Money for forests, that’s essentially Guyana’s Low Carbon Development Strategy. And why not? Almost 80% of Guyana is covered in rainforest: suitable for timber extraction, post-harvest agriculture, and it has significant mineral deposits below its surface. The question for any administration in a developing country is “how to accelerate the development process to attain the same improved economic conditions enjoyed by developed market economies, with little environmental impact”. If Guyana were to exploit its natural resources, it would be on a fast-paced economic trajectory; much like the early histories of the more developed countries.
But its forests provide a service to the world. Keeping it intact reduces the emission of greenhouse gases and contributes to the protection of biodiversity. Not to mention the eco-tourism opportunities: eco adventures, sport fishing, mountain climbing. Take the Rupununi for example, vast savannahs, tropical rainforests, abundant flora and fauna, looming mountains and hospitable people.
Environmental sustainability is nothing new to Guyana; the Iwokrama rainforest is part of a unique reserve of rainforest managed by the Iwokrama International Centre, established jointly by the Government of Guyana and the Commonwealth Secretariat.
Guyana’s efforts as a guardian of mother nature has received world acclaim with former President Bharrat Jagdeo being named Champion of the Earth, Guyana being named one of National Geographic’s top 20 places to visit in 2014, and a visit by the world’s sexiest man on a jungle-survival course.
To maintain its tropical paradise, Guyana’s strategy is to focus on a low deforestation, low carbon, climate resilient development trajectory.

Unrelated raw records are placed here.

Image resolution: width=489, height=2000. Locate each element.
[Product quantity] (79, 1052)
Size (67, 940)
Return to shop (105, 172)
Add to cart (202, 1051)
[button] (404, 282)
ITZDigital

To this end, the focus will be on investments in low-carbon sectors such as eco-tourism, expanding access to services and new economic opportunity for Amerindian communities, and mainstreaming the use of non-forested land for agriculture.
But how do Guyana’s Indigenous population maintain their way of life if they are no longer able to use the land the same way their forefathers did? The IDB, through the Multilateral Investment Fund (MIF) has provided financing towards demonstrating how the LCDS can be implemented at the community level in the Rupununi.

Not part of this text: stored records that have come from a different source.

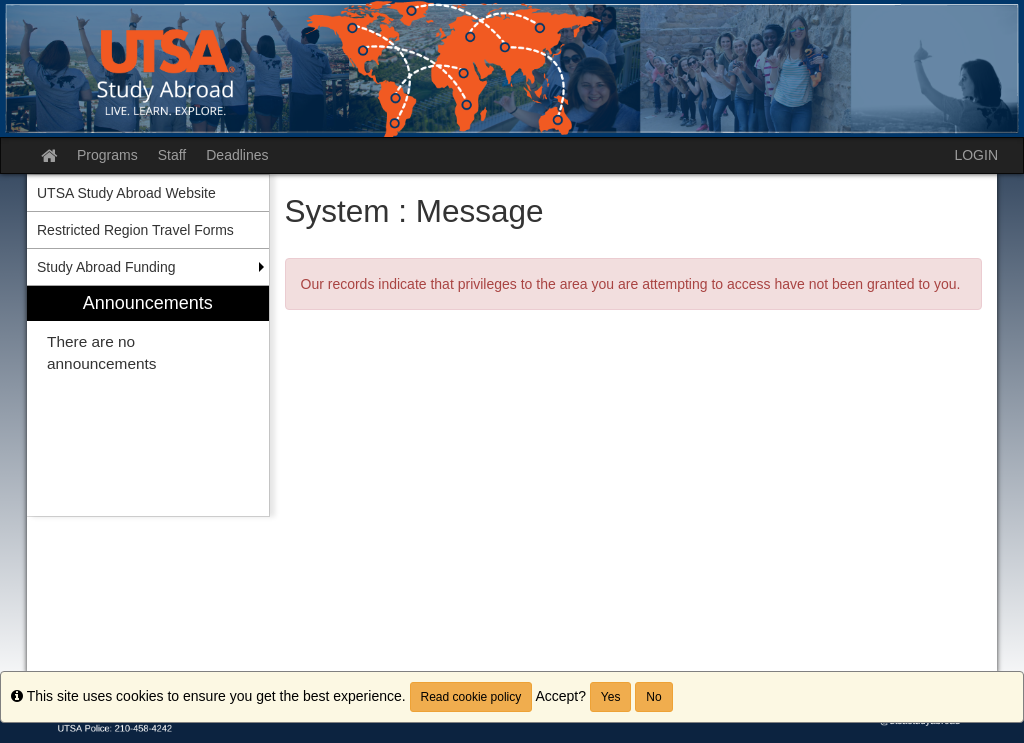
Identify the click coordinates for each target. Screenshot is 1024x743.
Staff (172, 155)
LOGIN (976, 155)
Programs (107, 155)
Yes (611, 697)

This pilot will test how low carbon, community based enterprises in the Rupununi can receive more value for their products through the development of bankable business plans, implementation of these plans and provision of seed financing through a Rupununi Innovation Fund. Baseline research on the agriculture and tourism industry will set the stage for the design of climate change adaptation and mitigation actions.
Practical Action, the baseline assessment consulting firm, has already completed the data collection and have begun their analysis. This will provide a data map of the socio-economic and environmental conditions of the Rupununi region, an analysis of greenhouse gas emissions by sectors in the Rupununi with models of possible future emission trends and a value chain and commodity chain analysis of the tourism and community agriculture sectors.
The baseline assessments will be complimented by a State Of Food and Agriculture in the Rupununi Report compiled by the Food and Agriculture Organisation. This report will provide the background information for identifying key sub-sector value chains in community agriculture to better understand the issue of food security in the Rupununi. These studies will guide the creation and strengthening of environmentally sustainable business models for community based enterprises.
Through the project, the assumption of the LCDS that low-carbon businesses can receive a premium for their products will be tested by understanding and valuing the benefits of operating within, and maintaining an intact environment.
So what do you think? Is this money for forest thing a good idea? Can people’s livelihoods still be guaranteed while saving the forests? The project team is in the field testing the model.